EGU2020-18471
https://doi.org/10.5194/egusphere-egu2020-18471
EGU General Assembly 2020
© Author(s) 2020. This work is distributed under
the Creative Commons Attribution 4.0 License.

Anomaly Detection by STL Decomposition and Extended Isolation Forest on Environmental Univariate Time Series

İsmail Sezen1, Alper Unal1, and Ali Deniz2
İsmail Sezen et al.
  • 1Istanbul Technical University, Eurasia Institute of Earth Sciences, Istanbul, Turkey
  • 2Istanbul Technical University, Institute of Science and Technology, Istanbul, Turkey

Atmospheric pollution is one of the primary problems and high concentration levels are critical for human health and environment. This requires to study causes of unusual high concentration levels which do not conform to the expected behavior of the pollutant but it is not always easy to decide which levels are unusual, especially, when data is big and has complex structure. A visual inspection is subjective in most cases and a proper anomaly detection method should be used. Anomaly detection has been widely used in diverse research areas, but most of them have been developed for certain application domains. It also might not be always a good idea to identify anomalies by using data from near measurement sites because of spatio-temporal complexity of the pollutant. That’s why, it’s required to use a method which estimates anomalies from univariate time series data.

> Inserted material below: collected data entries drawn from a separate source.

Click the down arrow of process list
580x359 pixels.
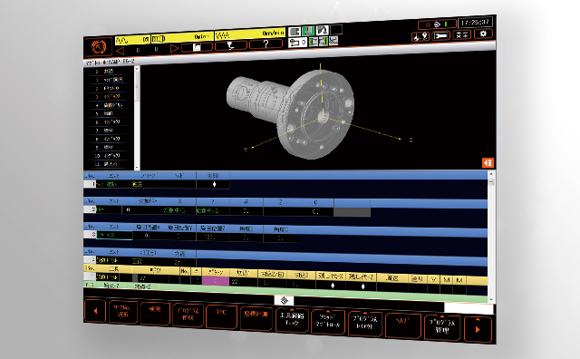(137, 168)
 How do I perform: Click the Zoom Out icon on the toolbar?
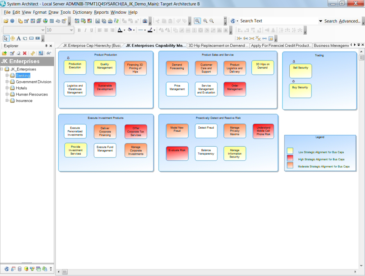(212, 21)
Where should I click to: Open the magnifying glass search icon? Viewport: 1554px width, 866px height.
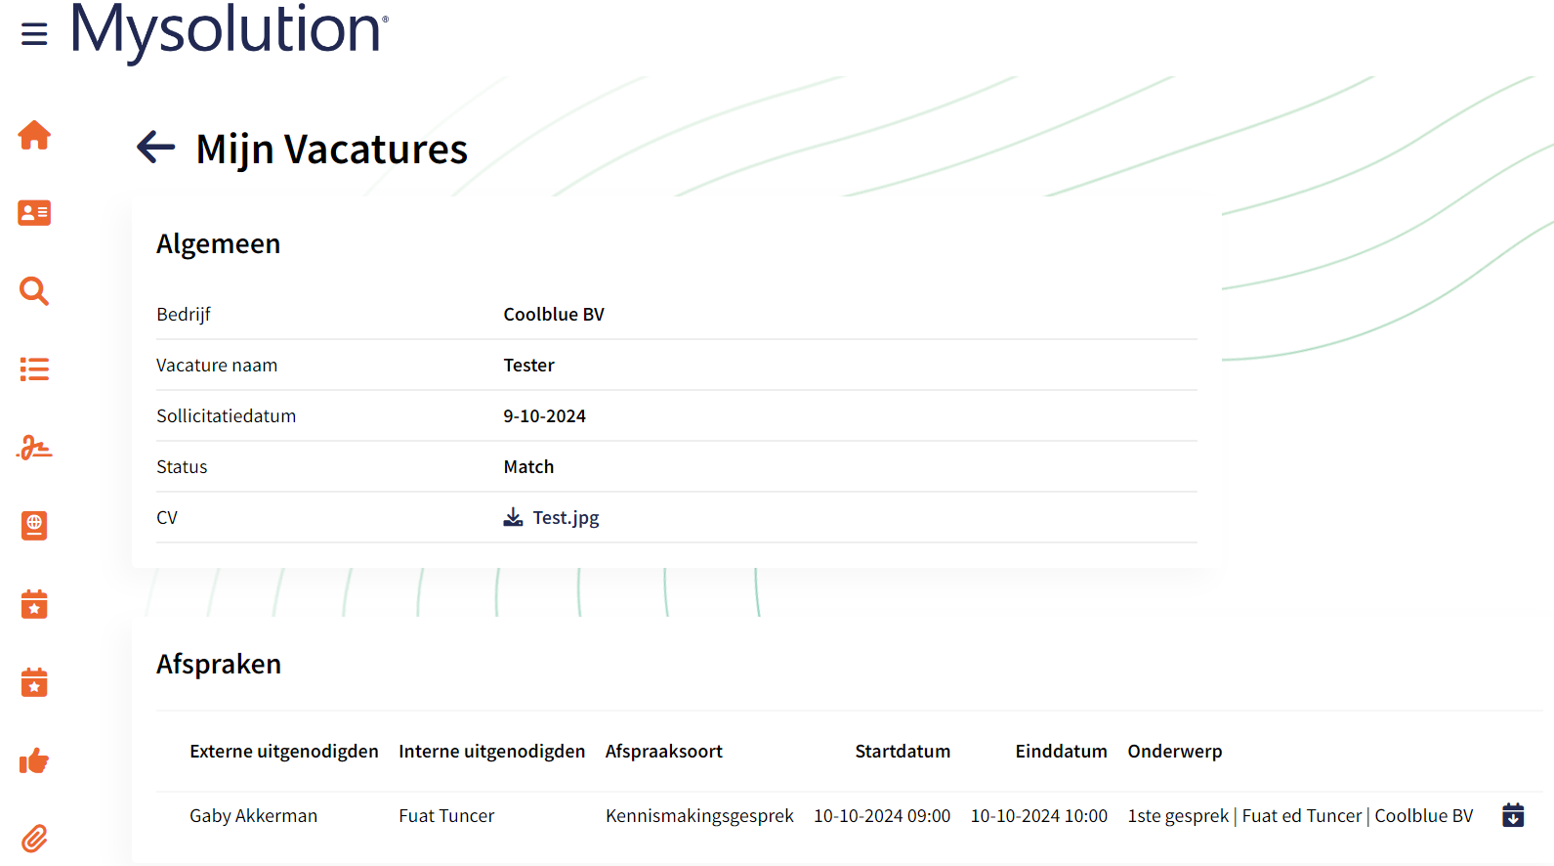[34, 291]
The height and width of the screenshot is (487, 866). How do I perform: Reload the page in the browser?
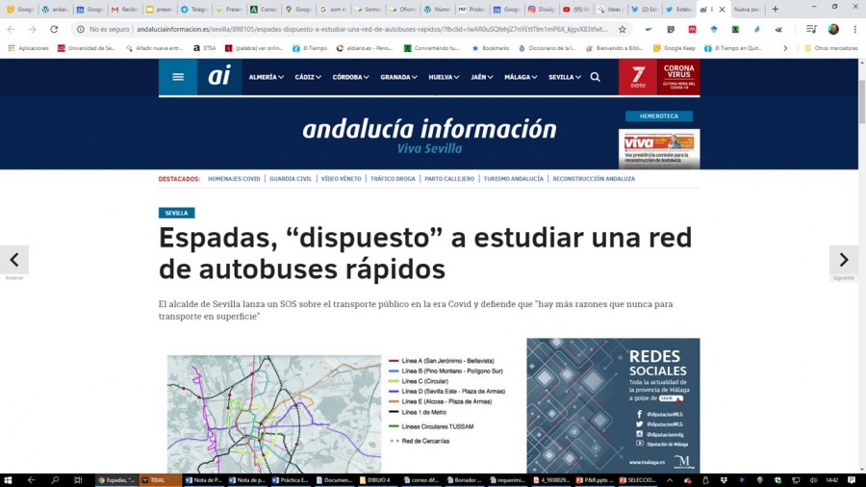point(53,30)
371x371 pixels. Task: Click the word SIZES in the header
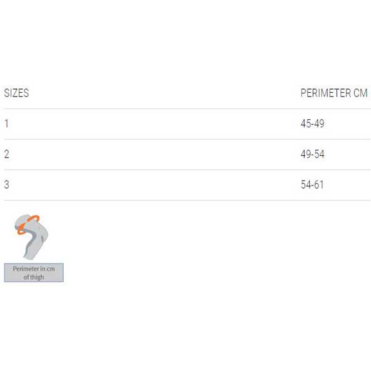[17, 93]
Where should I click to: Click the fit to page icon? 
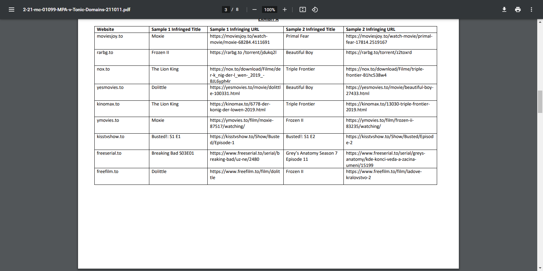pos(303,9)
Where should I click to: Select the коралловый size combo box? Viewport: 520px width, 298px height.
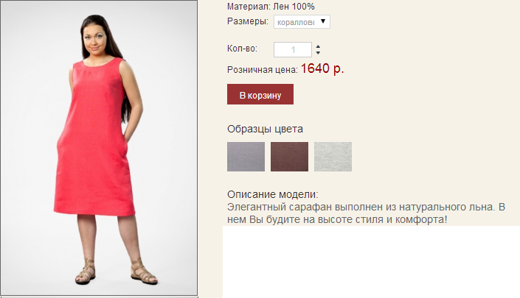click(x=302, y=22)
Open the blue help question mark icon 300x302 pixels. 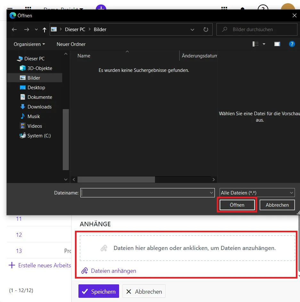[x=292, y=44]
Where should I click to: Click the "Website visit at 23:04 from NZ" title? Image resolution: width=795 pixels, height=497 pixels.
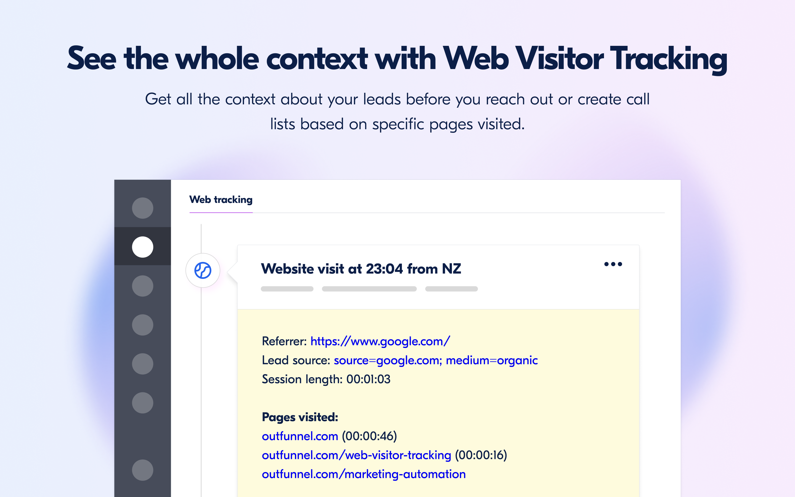pos(361,269)
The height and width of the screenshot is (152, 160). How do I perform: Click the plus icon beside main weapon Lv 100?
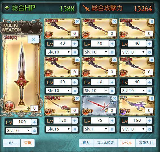click(34, 122)
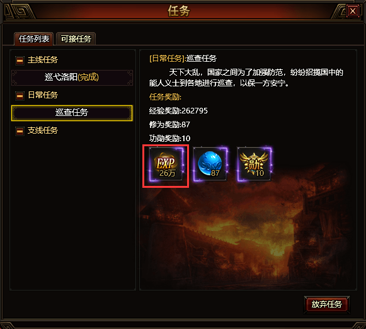
Task: Click the 功勋奖励:10 text line
Action: pyautogui.click(x=169, y=138)
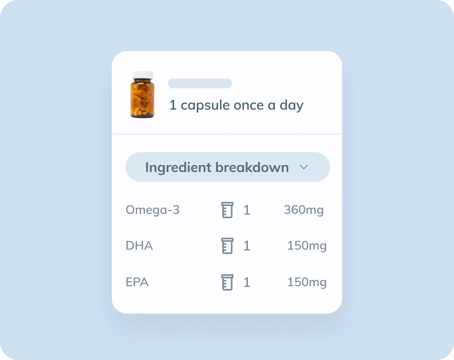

This work suggests a framework based on STL decomposition and extended isolation forest (EIF), which is a machine learning algorithm, to identify anomalies for univariate time series which has trend, multi-seasonality and seasonal variation. Main advantage of EIF method is that it defines anomalies by a score value.

In this study, a multi-seasonal STL decomposition has been applied on a univariate PM10 time series to remove trend and seasonal parts but STL is not resourceful to remove seasonal variation from the data. The remainder part still has 24 hours and yearly variation. To remove the variation, hourly and annual inter-quartile ranges (IQR) are calculated and data is standardized by dividing each value to corresponding IQR value. This process ensures removing seasonality in variation and the resulting data is processed by EIF to decide which values are anomaly by an objective criterion.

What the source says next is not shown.